Just after graduating from the University of Southern California and touring with SuperDuper KYLE, pop artist Caroline Grace released a five-track EP that showcases her ability to be unapologetically vulnerable with her listeners. On Afraid of the Dark, released on May 24, she harmoniously combines fun beats and melodies with lyrics that aren't so lighthearted.
Odyssey: I love the fact that you were inspired to write Afraid of the Dark because of the photo process in the darkroom. I've never heard of that process inspiring music before. How did that idea come to you?
Caroline Grace: Back in November, I decided I wanted to write an EP. I wanted the concept to revolve around being afraid to be vulnerable and open up.

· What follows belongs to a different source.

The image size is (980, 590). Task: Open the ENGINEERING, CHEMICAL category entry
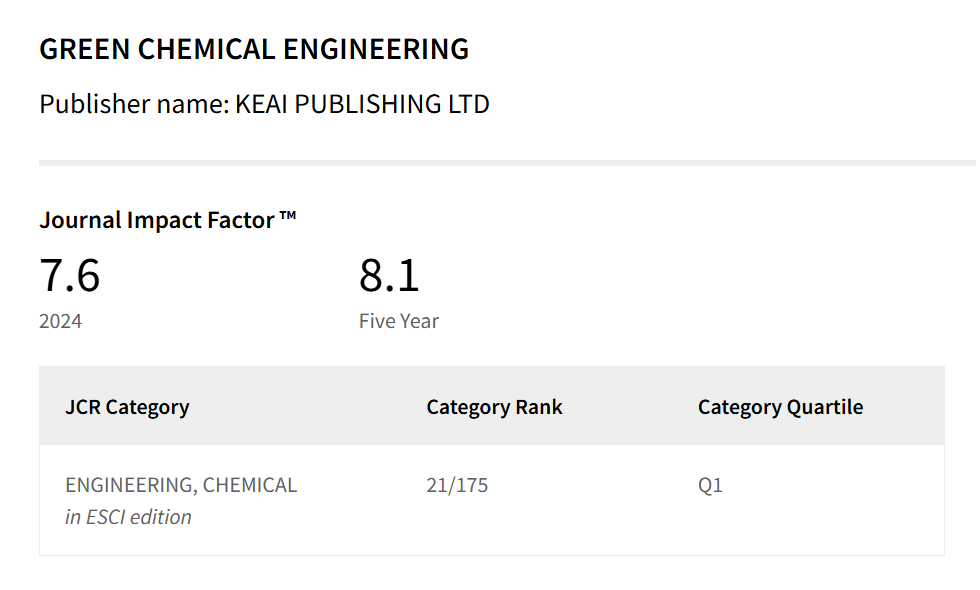click(181, 486)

I just started thinking about a darkroom and how you can't bring a photo into the light until it's fully developed – kind of like a person – you can't be the most authentic version of yourself until you deal with all the darkness in order to be brought fully into the light. Originally, I wanted to call the EP "Darkroom," but as I kept writing it, I started to like [the title] "Afraid of the Dark" because I was afraid to address the dark parts of myself. This EP is me addressing all the things that I had never wanted to talk about before. Talking about them was super liberating and taught me a lot.
O: Oh, for sure. And the people who deal with the same things are going to feel the same way through listening to it.

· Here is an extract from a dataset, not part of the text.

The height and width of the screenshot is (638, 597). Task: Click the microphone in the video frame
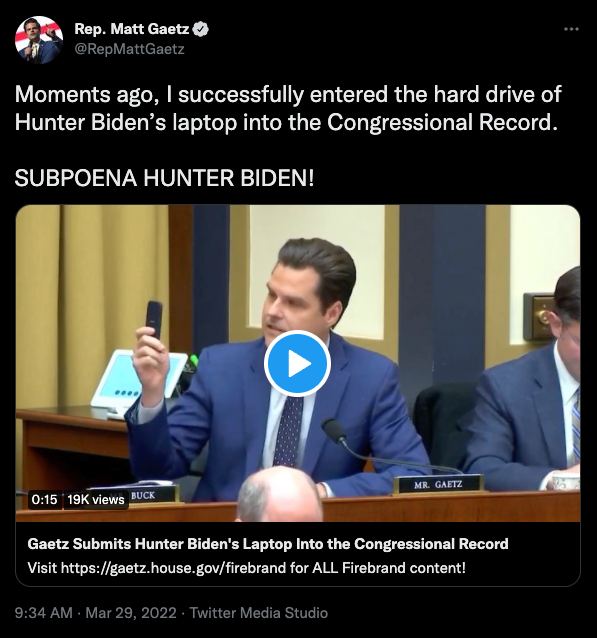[335, 430]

CG: For sure. I mean, a lot of the songs are fun. "Let You Go" is probably the most fun and "dancy," but the lyrics are like probably the least fun. I always thought that I had to write about rainbows and sunshine and always paint myself in the best light possible. But that's not being genuine or authentic or vulnerable.

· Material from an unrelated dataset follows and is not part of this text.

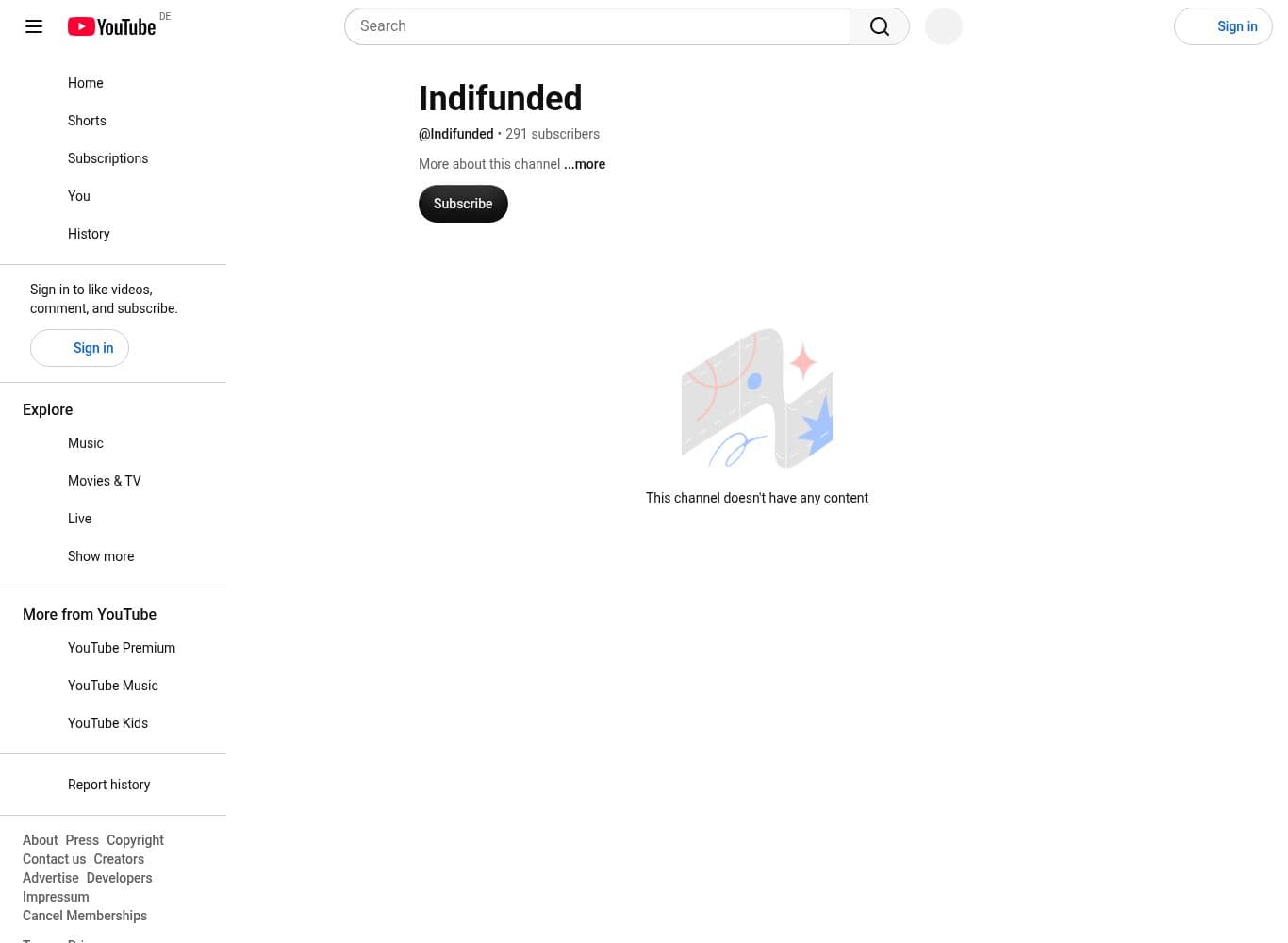Open the hamburger guide menu

click(x=34, y=26)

O: Right, exactly. The "rainbows and sunshine" is not going to make as much of a difference in people's lives. Of all the songs on the EP, which one do you think was the most personal or the hardest to write?
CG: "Let You Go." And I think it's because like I say some things in there that isn't necessarily how I feel anymore. But I was reflecting on a time in my life when I really did feel that way – that I was too damaged for love or too this or too that. Admitting that was hard for me, and then choosing to put it in an EP was hard because [I don't want people to think] I'm like this now – I don't want people to judge me or think less of me. But this is how I genuinely felt in everybody feels like that at certain points, you know? It was the hardest decision put it in [the EP], but I really think that that it's going to relate to people the most.
O: I'm really glad you put it in. The songs that take courage to write and put out of the ones that are the most impactful.
CG: Yeah, exactly. Even people that are the most confident and love themselves the most are going to have moments of doubt and negative self-reflection. It's a common thing.
O: So, I know you did some live shows last year. Are you setting up any more once the EP comes out?
CG: For sure. I mean, my goal is to tour [the EP]. I'm just getting through the process of getting it out and then we'll see what comes of touring – most likely in the fall.
O: When you tour, are you thinking that you're going to perform "Let You Go?"
CG: For sure. I want to perform all the songs off the EP. I did all of these [songs] this year, so the first time I performed any of these songs was at a music festival I did a few weeks ago.
O: After you perform those genuine and vulnerable songs, have you ever had any experiences with listeners who told you they've gone through the same thing?
CG: For sure. I think that what's cool about music is you never know how people are going to interpret your songs. I could write one lyric that means something to me and it could impact somebody else in a totally different way. When people do react, it's a really cool feeling.
O: Do you have any meaningful examples of that?
CG: What's really cool about social media is I interact with people via DM a lot. I've had quite a few people reach out and give compliments, or tell me that [a song] helped them with something. Last year, a girl interviewed me for one of our classes. She messaged me saying she wanted to interview a female artist about female empowerment. I like saw it in my DM box – I guess she had seen me perform on the [SuperDuper] KYLE tour – and she freaked out that I responded and that I was going to answer her interview questions. That was really cool because it was all about education and how important it is. I'm such an advocate for all these things.
O: I love that you're an advocate for like multiple things.
CG: I mean that's why I went to school and got my degree. If I grow my music to where I want it to go, that means I'll have this huge platform and I want to use that platform to do a lot of things other than music. And that has always been a huge goal of mine. The reason I started in this industry is because I saw it as a vehicle to do a lot of other things and a lot of good in the world.
O: That's so inspiring!
CG: Oh, thank you!
O: Were there any other musicians that inspired you to go that route?
CG: For sure. Even when writing my thesis [on music and social activism], I was looking at some of my favorites ever, like Logic, Chance the Rapper, Bono, Beyoncé, and Sam Cook. Um, Anybody who harnessed their platform to talk about things that need to be different [in the world] is really inspiring to me.
O: And you're going to be that person for other people now.
CG: That is definitely my biggest goal in all of this.
O: What else do you want your fans to know about Afraid of the Dark and using your music to talk about mental health?
CG: Something that I think everybody should know is that the best things lie on the other side of your comfort zone, and a lot of this was not inside my comfort zone. But as you do more of it, it starts becoming your comfort zone. Just push yourself and be okay with not being okay.